The abolition of the limited number in medicine that we are talking about is not a real abolition

The abolition of the limited number in medicine that we are talking about is not a real abolition
Descriptive text here

The work of a group of senators from the Culture Committee has concluded, which in recent months has reviewed access to the medical degree course, currently only allowed to students who pass an entrance test, a limitation called “limited number”. The news was welcomed with satisfaction by many majority politicians who mistakenly spoke of the abolition of the limited number. «Great satisfaction for the stop to the limited number of students in medicine, a historic battle of the League. From words to deeds!” https://twitter.com/matteosalvinimi/status/1783070122522952018 on X the Minister of Transport Matteo Salvini. The new rules are not definitive, in fact many still have to be discussed, but one thing is certain: the limited number will not be abolished.

Over the last ten years, the abolition of limited enrollment in medical courses has been at the center of political debate, proposed as the solution to the lack of doctors in hospitals and in the area. Access to medical university is called a limited number of places because the entrance tests organized every year provide a much lower quantity of places than demand. The next entrance test, for example, will guarantee access to medical schools to just over 20 thousand people compared to the over 50 thousand who will realistically apply.

The entrance test is not the only barrier that must be overcome by those who want to become a doctor. The second barrier consists in the specialization required for employment in hospitals: after graduation, to become specialists, doctors must win a national competition from the Ministry of Education and obtain a scholarship to practice a specialization in a hospital. Once specialized, they can participate in competitions to be hired on a permanent basis by the national health service (SSN).

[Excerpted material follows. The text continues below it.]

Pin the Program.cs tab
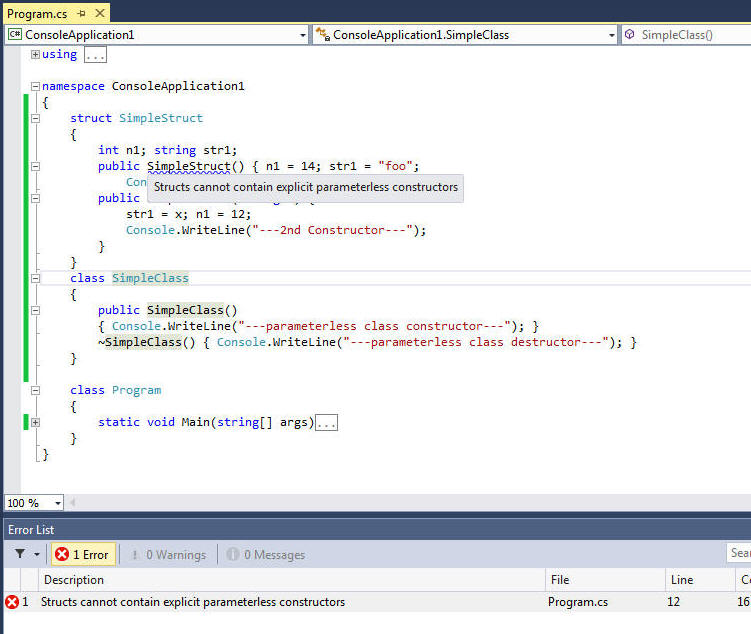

The limited entry into universities and the number of scholarships made available each year therefore determine the quantity of doctors who in the future will be able to participate in specializations and ultimately work in hospitals or in the area as family doctors. The current problems are therefore the result of sloppy planning by many of the governments that have followed one another over the last two decades, and the changes that are decided now will have effects in at least ten years.

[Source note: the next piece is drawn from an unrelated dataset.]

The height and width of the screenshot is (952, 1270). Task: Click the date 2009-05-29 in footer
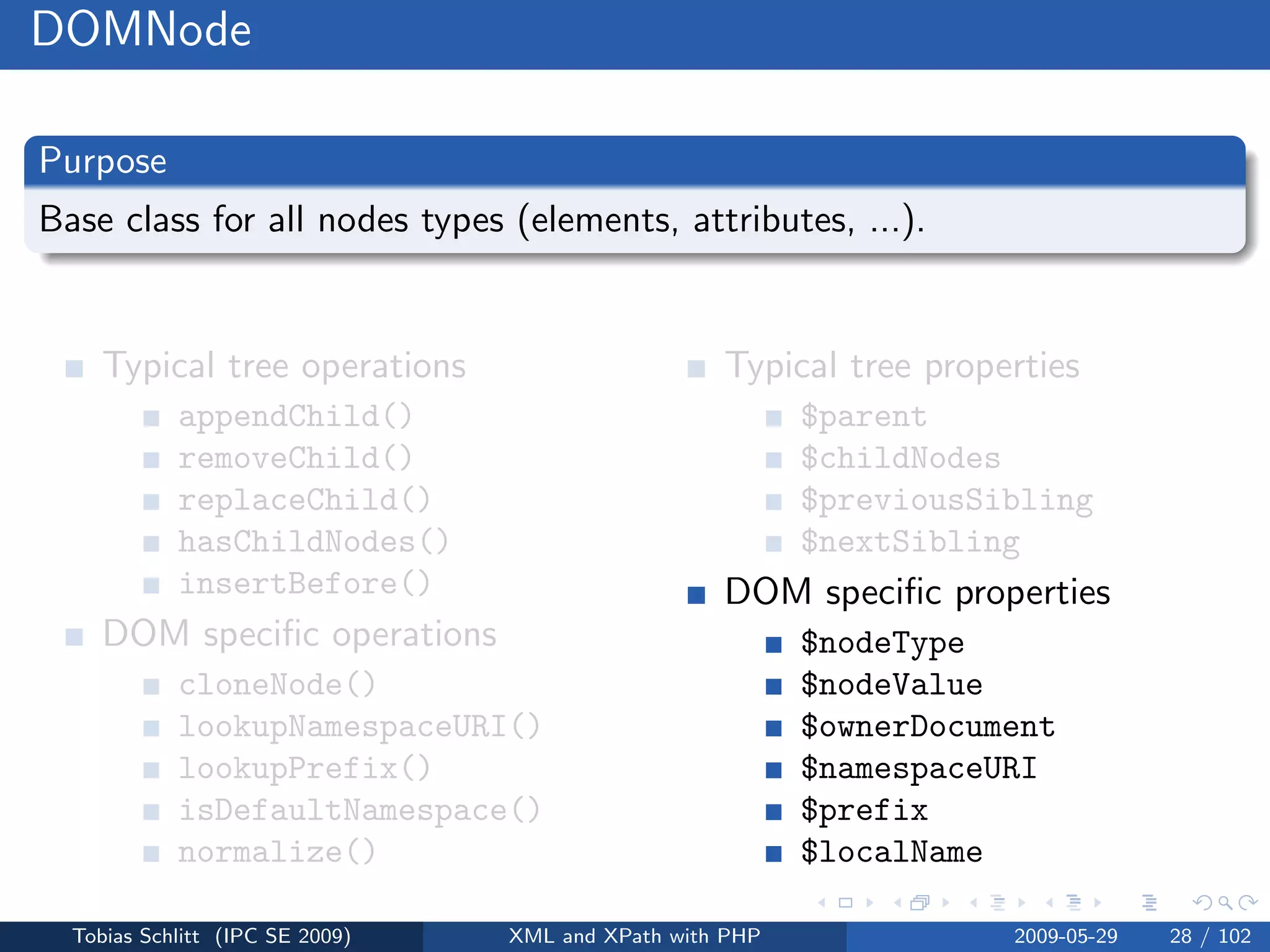tap(1065, 936)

– Read also: New doctors avoid emergency rooms

The text adopted by the group of experts of the Senate Culture Committee is a parliamentary initiative legislative proposal, i.e. proposed by parliamentarians. Now it will also have to be examined by the Education Commission and then it will be voted on in the Chamber. Once approved, the government should approve a legislative decree according to which anyone can enroll in medical university, attend courses and take four exams in the first six months of school: at the end of this period the aspiring doctors will be evaluated and only those who have a high score will be able to access the available places. In this way the access barrier would be moved by six months, from the entrance tests to the rankings to be filled in at the end of the first semester.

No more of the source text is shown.